**WHAT TO WORK ON:** Collect all lines from the records below that include the word "Viewport".
=== Begin Enclosure ===
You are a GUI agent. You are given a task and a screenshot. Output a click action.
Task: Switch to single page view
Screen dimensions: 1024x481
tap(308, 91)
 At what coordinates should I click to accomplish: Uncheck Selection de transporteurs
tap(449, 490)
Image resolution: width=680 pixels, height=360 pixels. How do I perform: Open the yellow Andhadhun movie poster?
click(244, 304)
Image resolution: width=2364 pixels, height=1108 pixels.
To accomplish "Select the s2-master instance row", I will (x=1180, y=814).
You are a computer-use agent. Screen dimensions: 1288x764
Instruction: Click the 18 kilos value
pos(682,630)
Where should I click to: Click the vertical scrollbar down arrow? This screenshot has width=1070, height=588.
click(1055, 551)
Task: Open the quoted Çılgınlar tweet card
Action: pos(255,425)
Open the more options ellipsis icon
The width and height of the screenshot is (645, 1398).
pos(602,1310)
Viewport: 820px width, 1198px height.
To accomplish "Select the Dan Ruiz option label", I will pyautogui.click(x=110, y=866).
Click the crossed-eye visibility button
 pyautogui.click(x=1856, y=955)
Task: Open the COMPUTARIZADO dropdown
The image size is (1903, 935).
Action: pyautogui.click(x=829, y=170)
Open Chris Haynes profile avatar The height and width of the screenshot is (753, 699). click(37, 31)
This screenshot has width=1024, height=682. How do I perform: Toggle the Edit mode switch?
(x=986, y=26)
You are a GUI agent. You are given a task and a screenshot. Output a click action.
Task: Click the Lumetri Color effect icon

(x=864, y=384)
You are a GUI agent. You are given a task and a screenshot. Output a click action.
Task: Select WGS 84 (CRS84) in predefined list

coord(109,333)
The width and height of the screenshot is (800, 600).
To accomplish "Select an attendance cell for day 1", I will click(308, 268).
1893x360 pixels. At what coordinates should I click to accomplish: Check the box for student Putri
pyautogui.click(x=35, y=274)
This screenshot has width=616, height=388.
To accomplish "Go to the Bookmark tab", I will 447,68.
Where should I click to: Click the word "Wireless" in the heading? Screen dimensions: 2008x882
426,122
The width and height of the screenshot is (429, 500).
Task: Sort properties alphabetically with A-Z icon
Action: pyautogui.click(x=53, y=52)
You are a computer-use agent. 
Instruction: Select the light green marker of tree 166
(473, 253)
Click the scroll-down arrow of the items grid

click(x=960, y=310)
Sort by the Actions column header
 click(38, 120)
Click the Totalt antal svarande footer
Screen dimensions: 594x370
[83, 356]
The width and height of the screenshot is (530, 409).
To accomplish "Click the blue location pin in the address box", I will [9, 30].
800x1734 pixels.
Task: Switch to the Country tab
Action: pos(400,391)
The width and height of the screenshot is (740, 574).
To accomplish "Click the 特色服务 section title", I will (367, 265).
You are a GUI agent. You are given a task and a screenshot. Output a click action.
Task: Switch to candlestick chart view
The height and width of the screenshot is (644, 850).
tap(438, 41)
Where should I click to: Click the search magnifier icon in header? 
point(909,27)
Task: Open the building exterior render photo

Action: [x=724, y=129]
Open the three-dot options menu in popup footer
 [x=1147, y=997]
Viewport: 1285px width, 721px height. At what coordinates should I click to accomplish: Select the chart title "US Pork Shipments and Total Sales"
=== End Enclosure ===
**RESULT OF THIS EXERCISE:**
Viewport: 820px width, 1198px height.
Viewport: 1285px width, 721px height. At what coordinates should I click to accomplish: Select the chart title "US Pork Shipments and Total Sales"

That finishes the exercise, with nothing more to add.